**GIVEN PROBLEM**.
Print the material below word for word, from the line with "407x213 pixels. How" to the line with "tap(28, 180)", leaving out the pictures.

**AVAILABLE DATA**.
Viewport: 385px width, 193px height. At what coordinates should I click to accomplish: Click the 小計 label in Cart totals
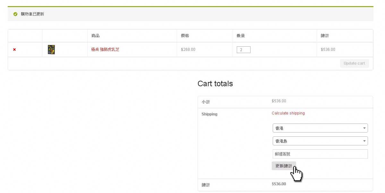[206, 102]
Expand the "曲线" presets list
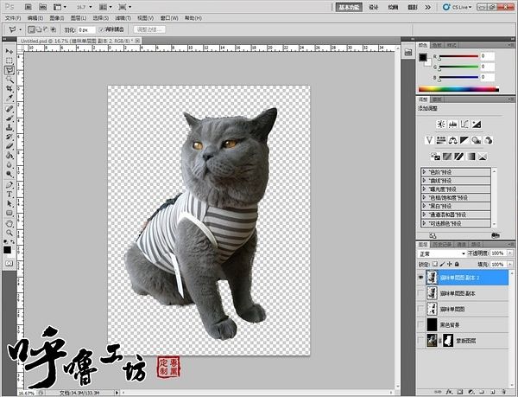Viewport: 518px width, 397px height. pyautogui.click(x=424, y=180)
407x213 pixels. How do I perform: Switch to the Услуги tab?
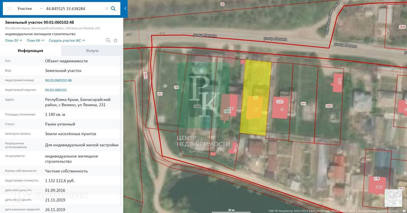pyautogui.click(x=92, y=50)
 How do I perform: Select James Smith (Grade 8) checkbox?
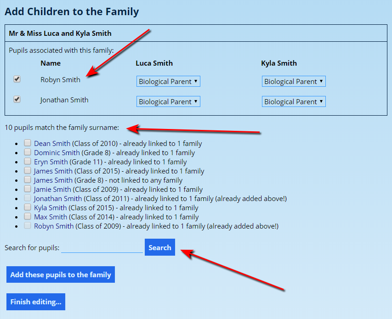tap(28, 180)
--
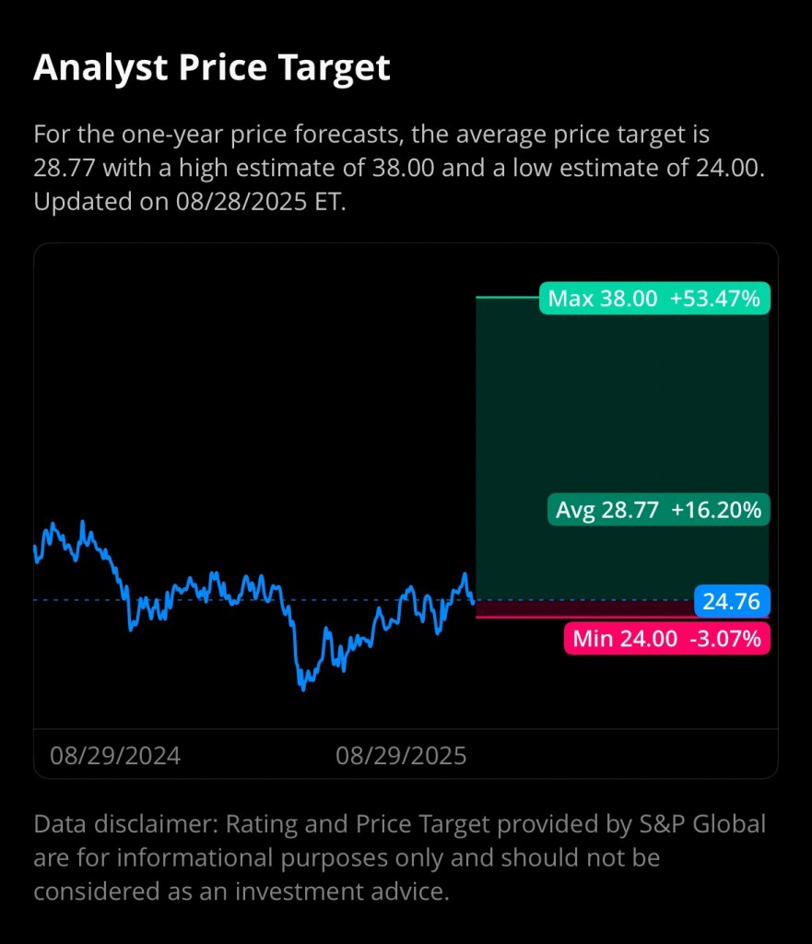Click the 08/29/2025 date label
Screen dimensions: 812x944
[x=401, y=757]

**WRITTEN REPLY**.
407x213 pixels. How do I perform: Switch to the Услуги tab?
pyautogui.click(x=92, y=50)
 How do I perform: Select James Smith (Grade 8) checkbox?
tap(28, 180)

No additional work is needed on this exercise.